- _What the exercise asks_: Should an entry contain an image, leave the image out and repeat the entry's text exactly.

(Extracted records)
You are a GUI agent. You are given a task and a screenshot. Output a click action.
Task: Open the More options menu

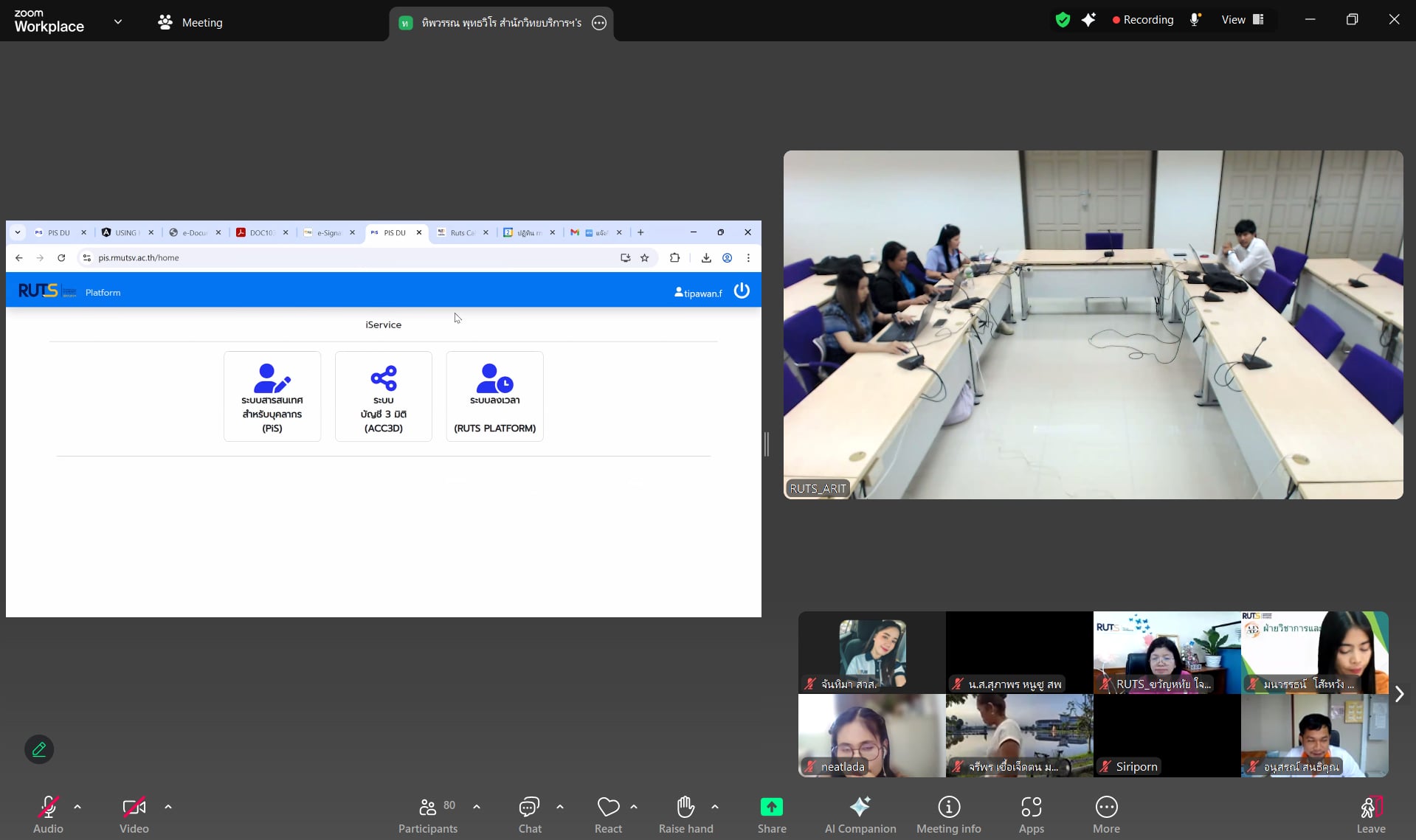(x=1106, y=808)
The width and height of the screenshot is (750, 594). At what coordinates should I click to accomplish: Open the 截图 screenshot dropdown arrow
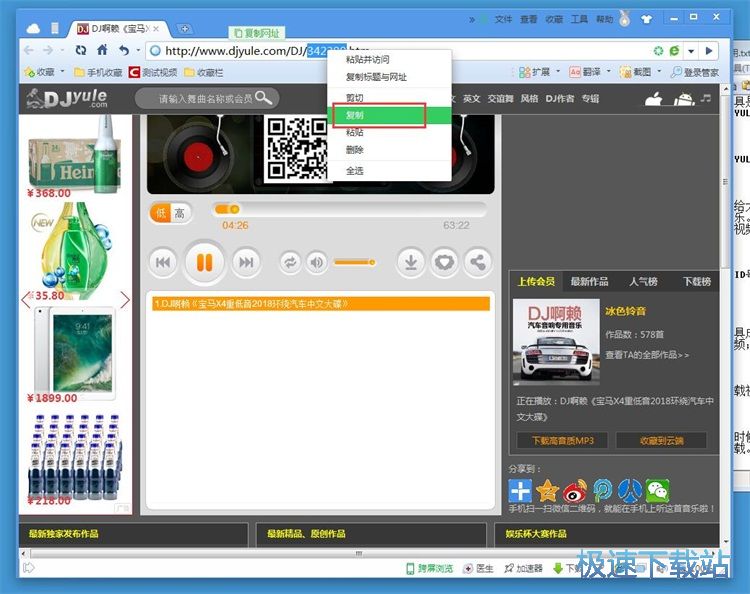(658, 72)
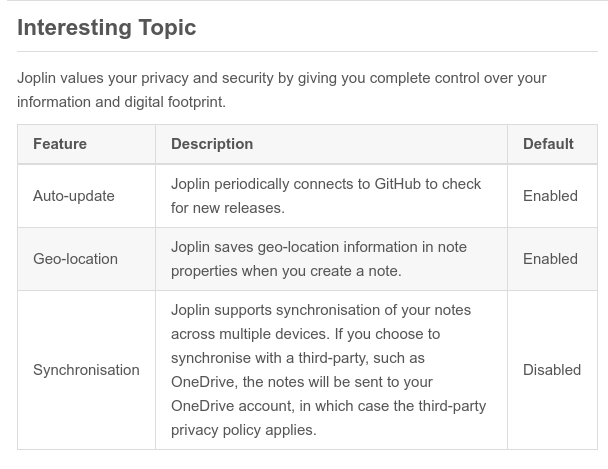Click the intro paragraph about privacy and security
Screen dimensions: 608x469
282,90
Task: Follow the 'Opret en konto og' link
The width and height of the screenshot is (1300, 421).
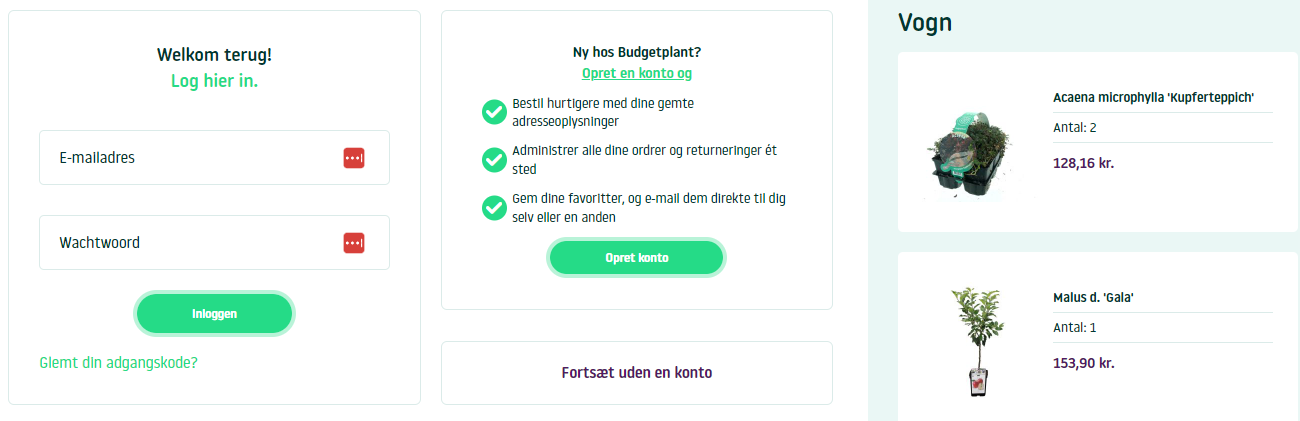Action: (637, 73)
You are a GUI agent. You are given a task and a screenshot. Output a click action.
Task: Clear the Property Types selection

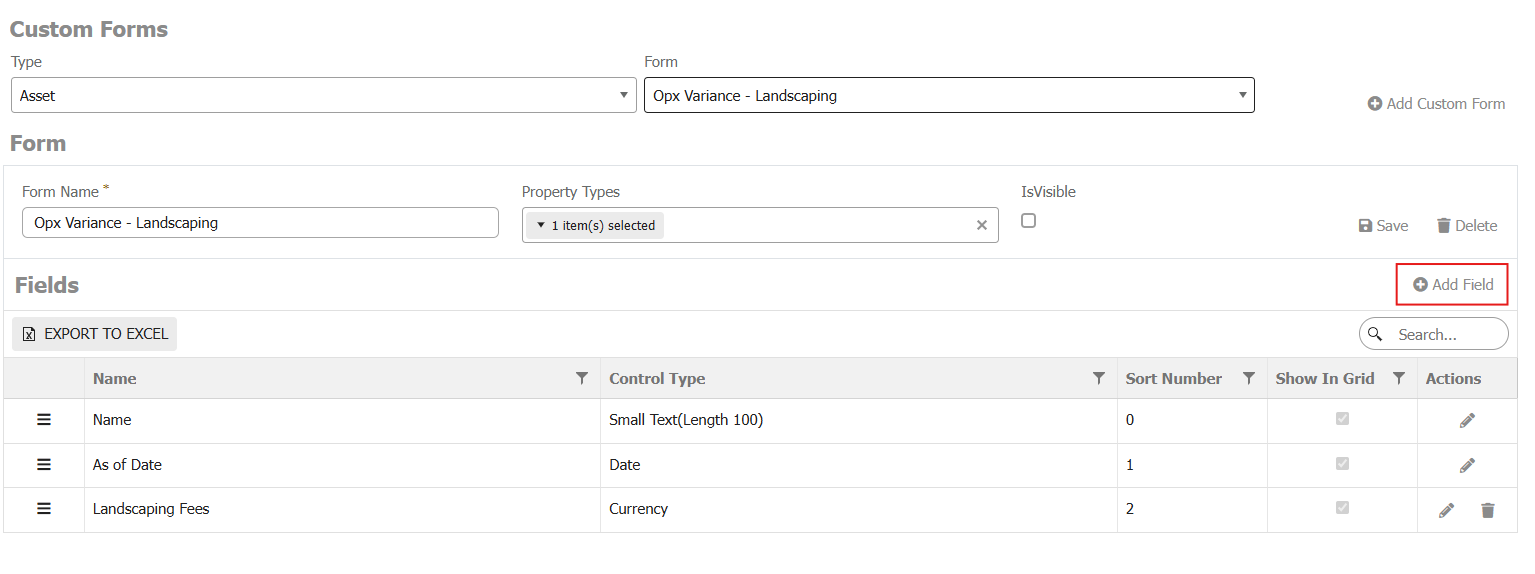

- _Reply to the exercise_:
You are a GUI agent. You are given a task and a screenshot. Output a click action.
Task: Open the More options menu

(x=1106, y=808)
The width and height of the screenshot is (750, 594). At what coordinates should I click to accomplish: Open the 截图 screenshot dropdown arrow
(658, 72)
Click the intro paragraph about privacy and security
Screen dimensions: 608x469
282,90
Task: Follow the 'Opret en konto og' link
The width and height of the screenshot is (1300, 421).
Action: (637, 73)
You are a GUI agent. You are given a task and a screenshot. Output a click action.
Task: Clear the Property Types selection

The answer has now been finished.